Terug naar Encyclopedie

Bezwaar en Beroep tegen Handhavingsbesluiten

Bezwaar en beroep tegen handhavingsbesluiten (hoofdstuk 6 en 8 Awb) toetsen rechtmatigheid. Rechter pruift de novo; voorlopige voorziening mogelijk bij urgentie.

1 min leestijd

Bezwaarprocedure tegen handhaving

Tegen handhavingsbesluiten zoals lasten onder dwangsom of boetes kan bezwaar worden gemaakt conform hoofdstuk 6 Awb. De termijn is zes weken na kennisneming. Het bestuursorgaan moet het bezwaar behandelen met hoorplicht, tenzij niet nodig.

In bezwaar toetst men de juridische kwalificatie, evenredigheid en procedurele voorschriften. Het bestuur kan het besluit wijzigen of intrekken.

Beroepsprocedure

Na bezwaar volgt beroep bij de bestuursrechter (art. 8:1 Awb).
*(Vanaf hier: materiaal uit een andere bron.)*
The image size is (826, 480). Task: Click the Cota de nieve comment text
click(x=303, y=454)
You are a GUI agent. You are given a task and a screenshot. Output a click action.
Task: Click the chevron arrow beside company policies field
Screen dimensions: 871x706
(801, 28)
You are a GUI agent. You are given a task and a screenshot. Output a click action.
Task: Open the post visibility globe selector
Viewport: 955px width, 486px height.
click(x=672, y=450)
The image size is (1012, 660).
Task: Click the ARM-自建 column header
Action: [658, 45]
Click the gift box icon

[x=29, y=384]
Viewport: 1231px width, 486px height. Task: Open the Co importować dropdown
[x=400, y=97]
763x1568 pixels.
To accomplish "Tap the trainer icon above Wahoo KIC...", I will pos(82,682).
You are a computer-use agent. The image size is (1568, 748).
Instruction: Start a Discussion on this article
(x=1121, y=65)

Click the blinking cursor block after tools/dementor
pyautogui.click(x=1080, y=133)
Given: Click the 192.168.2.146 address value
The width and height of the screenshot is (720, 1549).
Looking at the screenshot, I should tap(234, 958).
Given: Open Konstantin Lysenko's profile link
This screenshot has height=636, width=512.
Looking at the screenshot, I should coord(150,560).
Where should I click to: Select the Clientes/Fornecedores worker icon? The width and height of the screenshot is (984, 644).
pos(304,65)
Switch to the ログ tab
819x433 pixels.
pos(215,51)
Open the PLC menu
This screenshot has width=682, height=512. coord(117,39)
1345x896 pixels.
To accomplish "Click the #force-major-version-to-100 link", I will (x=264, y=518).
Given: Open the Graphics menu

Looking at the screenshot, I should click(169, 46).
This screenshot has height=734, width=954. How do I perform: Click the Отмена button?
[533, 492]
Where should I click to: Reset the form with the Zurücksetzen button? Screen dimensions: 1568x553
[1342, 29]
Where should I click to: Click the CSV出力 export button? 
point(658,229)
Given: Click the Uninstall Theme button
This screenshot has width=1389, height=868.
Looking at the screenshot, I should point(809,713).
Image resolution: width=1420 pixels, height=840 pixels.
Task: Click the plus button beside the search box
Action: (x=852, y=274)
De rechter pruift de rechtmatigheid de novo, inclusief feitelijke beoordeling. Voorlopige voorziening (art. 8:81 Awb) schort uitvoering op bij spoedeisend belang.

Bij boetes geldt matigingsbevoegdheid (art. 5:43 Awb). Succesvolle beroepen leiden vaak tot vernietiging wegens onzorgvuldige kwalificatie of disproportionele maatregelen. Recente zaken benadrukken de motiveringsplicht.